>> Begin Material provided
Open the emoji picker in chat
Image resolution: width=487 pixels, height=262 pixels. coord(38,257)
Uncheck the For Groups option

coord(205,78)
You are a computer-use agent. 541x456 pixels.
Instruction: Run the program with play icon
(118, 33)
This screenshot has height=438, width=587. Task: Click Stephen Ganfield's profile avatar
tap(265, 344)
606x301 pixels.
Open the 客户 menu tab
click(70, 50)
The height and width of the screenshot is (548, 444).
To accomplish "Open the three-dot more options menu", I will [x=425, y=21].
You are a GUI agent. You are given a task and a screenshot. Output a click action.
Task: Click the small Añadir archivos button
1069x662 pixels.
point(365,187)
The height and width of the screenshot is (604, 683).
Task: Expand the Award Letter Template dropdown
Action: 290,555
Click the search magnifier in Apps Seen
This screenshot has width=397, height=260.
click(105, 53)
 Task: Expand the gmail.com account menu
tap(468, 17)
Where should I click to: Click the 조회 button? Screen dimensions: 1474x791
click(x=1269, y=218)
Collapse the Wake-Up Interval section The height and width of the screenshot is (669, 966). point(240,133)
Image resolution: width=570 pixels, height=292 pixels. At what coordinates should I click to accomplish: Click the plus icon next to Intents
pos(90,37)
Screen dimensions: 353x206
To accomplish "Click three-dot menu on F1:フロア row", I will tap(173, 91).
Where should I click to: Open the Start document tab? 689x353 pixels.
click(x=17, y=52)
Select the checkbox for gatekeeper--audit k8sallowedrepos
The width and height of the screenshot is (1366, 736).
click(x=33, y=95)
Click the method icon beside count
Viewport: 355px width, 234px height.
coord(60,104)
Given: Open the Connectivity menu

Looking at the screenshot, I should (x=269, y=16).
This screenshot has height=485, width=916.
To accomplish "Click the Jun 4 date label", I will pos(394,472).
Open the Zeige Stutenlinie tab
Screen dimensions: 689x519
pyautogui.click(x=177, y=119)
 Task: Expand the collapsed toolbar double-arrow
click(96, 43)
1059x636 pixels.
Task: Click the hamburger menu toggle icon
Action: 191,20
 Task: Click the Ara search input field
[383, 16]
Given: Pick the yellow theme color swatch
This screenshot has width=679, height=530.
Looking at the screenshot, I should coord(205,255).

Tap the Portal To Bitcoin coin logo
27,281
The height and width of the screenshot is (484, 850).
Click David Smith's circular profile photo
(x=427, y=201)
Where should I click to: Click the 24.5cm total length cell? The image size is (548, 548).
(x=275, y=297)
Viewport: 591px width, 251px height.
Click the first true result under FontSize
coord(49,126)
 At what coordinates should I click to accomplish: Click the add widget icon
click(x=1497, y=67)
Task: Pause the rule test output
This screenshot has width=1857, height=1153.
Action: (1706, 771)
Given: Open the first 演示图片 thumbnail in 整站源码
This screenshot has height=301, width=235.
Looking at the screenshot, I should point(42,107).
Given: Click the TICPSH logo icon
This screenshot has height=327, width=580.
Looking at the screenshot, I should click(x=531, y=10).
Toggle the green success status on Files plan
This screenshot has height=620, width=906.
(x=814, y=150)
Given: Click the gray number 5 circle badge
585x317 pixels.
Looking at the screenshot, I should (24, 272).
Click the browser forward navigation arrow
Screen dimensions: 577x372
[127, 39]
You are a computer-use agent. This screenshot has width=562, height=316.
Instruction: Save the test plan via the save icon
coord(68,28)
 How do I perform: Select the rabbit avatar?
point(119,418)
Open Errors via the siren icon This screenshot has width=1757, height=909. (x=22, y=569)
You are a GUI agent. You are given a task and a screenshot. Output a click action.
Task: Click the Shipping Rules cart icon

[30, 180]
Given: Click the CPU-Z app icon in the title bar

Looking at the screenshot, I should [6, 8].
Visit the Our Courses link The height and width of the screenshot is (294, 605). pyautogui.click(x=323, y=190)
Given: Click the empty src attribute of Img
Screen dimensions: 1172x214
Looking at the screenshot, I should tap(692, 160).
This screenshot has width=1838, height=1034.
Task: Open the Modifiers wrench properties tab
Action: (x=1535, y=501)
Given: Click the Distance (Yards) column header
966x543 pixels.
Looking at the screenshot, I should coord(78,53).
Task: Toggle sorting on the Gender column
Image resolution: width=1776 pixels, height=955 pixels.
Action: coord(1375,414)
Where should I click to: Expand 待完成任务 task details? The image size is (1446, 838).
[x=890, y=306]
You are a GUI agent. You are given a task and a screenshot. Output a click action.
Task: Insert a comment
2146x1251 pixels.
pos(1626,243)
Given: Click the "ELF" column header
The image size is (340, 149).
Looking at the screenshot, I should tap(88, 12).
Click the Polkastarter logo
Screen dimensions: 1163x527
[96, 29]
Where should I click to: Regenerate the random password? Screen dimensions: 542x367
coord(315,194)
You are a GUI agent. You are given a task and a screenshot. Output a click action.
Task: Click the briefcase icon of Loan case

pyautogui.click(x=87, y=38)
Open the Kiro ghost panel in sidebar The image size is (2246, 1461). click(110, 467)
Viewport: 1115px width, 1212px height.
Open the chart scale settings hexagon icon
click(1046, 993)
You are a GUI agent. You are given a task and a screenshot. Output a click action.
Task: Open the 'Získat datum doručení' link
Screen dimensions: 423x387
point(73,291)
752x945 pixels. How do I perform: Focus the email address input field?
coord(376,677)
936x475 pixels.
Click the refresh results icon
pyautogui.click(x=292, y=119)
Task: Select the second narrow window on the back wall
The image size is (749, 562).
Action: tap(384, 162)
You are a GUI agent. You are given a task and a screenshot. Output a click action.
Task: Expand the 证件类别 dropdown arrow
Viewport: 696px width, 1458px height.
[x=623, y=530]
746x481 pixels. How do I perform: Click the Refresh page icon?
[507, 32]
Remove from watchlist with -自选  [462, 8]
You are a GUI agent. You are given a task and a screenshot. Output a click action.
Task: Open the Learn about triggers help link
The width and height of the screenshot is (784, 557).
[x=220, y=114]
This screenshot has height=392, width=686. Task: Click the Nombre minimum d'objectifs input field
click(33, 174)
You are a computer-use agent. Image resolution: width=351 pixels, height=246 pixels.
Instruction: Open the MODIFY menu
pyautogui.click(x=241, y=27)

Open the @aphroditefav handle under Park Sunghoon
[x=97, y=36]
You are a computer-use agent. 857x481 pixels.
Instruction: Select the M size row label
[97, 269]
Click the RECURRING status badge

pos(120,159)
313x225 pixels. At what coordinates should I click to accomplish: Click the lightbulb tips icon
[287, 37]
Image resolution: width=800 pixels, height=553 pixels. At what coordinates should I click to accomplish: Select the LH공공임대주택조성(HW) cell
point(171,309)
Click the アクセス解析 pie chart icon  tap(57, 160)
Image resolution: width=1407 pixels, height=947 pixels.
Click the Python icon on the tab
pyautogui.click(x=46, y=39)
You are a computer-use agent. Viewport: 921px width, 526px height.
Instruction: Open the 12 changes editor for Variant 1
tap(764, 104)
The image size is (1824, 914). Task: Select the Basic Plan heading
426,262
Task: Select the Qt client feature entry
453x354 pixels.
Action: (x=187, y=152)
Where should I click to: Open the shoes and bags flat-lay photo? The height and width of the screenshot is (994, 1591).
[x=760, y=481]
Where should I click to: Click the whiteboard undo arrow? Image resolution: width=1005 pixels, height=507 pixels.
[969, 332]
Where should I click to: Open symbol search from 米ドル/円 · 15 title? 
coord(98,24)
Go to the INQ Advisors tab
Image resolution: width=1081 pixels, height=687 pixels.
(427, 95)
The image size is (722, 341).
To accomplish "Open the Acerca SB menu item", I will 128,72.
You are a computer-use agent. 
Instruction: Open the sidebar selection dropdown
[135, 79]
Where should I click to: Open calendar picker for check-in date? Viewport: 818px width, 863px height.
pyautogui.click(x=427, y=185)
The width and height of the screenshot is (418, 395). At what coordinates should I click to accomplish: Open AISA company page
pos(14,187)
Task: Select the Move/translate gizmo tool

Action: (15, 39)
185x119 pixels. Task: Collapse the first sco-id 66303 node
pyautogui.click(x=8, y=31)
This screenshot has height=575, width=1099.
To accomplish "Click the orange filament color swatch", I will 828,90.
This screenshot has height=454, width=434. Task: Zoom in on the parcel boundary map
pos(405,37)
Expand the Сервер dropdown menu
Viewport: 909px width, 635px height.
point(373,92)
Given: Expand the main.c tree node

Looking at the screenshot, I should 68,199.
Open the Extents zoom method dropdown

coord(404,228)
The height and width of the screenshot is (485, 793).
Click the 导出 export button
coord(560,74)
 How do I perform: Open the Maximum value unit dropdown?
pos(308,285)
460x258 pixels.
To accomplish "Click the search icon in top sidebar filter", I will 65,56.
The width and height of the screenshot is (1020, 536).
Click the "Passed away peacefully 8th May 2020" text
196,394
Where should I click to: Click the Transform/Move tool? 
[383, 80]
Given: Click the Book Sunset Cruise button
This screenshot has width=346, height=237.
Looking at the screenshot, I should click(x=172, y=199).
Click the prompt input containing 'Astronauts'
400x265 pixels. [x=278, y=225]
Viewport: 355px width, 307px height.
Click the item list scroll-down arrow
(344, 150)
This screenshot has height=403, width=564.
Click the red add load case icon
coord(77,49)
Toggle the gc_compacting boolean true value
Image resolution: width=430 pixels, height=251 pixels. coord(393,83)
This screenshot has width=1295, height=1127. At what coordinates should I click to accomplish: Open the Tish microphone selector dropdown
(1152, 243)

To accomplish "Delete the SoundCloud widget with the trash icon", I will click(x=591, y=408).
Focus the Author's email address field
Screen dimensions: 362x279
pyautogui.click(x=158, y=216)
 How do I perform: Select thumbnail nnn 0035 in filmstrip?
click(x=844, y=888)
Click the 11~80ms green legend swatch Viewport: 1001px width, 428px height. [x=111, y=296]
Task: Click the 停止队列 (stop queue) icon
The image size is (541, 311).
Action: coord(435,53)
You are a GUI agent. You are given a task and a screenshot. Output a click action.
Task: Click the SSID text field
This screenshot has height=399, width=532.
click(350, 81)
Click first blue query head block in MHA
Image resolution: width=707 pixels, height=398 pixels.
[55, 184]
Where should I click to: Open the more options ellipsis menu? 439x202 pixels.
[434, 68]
>> End Material provided
Count how many lines of the entries contain the string "Focus", treating uppercase and lowercase as different, and reply with the number alone.

2